La juive – Gertrud Kolmar
Je suis étrangère.
Parce que les humains ne se risquent pas jusqu’à moi,
Je veux être ceinte de tours,
Qui portent des casquettes escarpées, gris pierre,
Jusque dans les nuages.
Vous ne trouverez pas la clef de bronze
De l’escalier sourd. Il monte en spirale,
Comme, tête plate écailleuse levée,
Une couleuvre, vers la lumière.
Hélas, ce mur se fissure déjà comme des falaises
Qu’un courant millénaire affouille ;
Les oiseaux aux rugueux cous plissés
Sont perchés, blottis dans des cavités.
Dans les voûtes ruissellement de sable,
Sauriens tapis aux poitrines tachetées –
Je voudrais équiper un voyage exploratoire
Dans mon propre pays ancestral.
Peut-être pourrai-je encore découvrir
Quelque part l’Our enfoui des Chaldéens,
L’idole Dagon, la tente des Hébreux,
La trompette de Jéricho.
Celle qui volatilisa ces parois narquoises
Noircit dans les profondeurs, ravagée, distordue ;
Jadis pourtant j’ai aspiré le souffle
Qui émettait ses tons.
Et dans des coffres, recouverts de poussière,
Gisent morts les vêtements nobles,
Éclat mourant chu de l’aile de la colombe
Et l’hébété de Béhémoth.
Je me vêts de manière étonnante. Je suis certes petite,
Loin de leurs temps somptueusement puissants,
Mais autour de moi se hérissent les ampleurs chatoyantes
Comme une carapace, je croîs et m’y encastre.

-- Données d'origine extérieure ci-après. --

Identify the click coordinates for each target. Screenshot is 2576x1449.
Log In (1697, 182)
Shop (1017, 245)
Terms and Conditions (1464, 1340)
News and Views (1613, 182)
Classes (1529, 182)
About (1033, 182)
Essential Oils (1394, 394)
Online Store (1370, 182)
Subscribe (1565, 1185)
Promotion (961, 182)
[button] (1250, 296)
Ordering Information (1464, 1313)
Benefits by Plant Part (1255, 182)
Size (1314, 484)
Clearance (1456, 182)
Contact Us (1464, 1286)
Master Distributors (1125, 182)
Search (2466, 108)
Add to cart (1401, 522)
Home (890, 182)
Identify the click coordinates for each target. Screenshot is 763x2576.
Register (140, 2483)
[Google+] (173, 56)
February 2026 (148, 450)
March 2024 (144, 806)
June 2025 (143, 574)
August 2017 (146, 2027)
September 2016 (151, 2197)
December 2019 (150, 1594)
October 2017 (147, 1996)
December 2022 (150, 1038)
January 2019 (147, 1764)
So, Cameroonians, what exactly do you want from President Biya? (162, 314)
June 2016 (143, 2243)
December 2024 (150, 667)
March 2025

Je me vois maintenant étrange et ne peux me connaître,
Alors que j’étais déjà avant Rome, avant Carthage,
Alors que soudain s’enflamment pour moi les autels
De la justicière et de sa cohorte.
Du vaisseau d’or caché coule
À travers mon sang une luisance douloureuse,
Et une chanson veut me désigner par des noms
Qui me soient à nouveau appropriés.
Des ciels appellent par des signes colorés.
Celé est votre visage :
Ceux qui rôdent timides autour de moi tel le fennec
Ne le voient pas.
Des colonnes de vent qui gigantesquement s’effondrent soufflent,
Vertes comme néphrite, rouges comme coraux,
Au-dessus des tours. Dieu les laisse s’écrouler
Et rester encore debout pour des millénaires.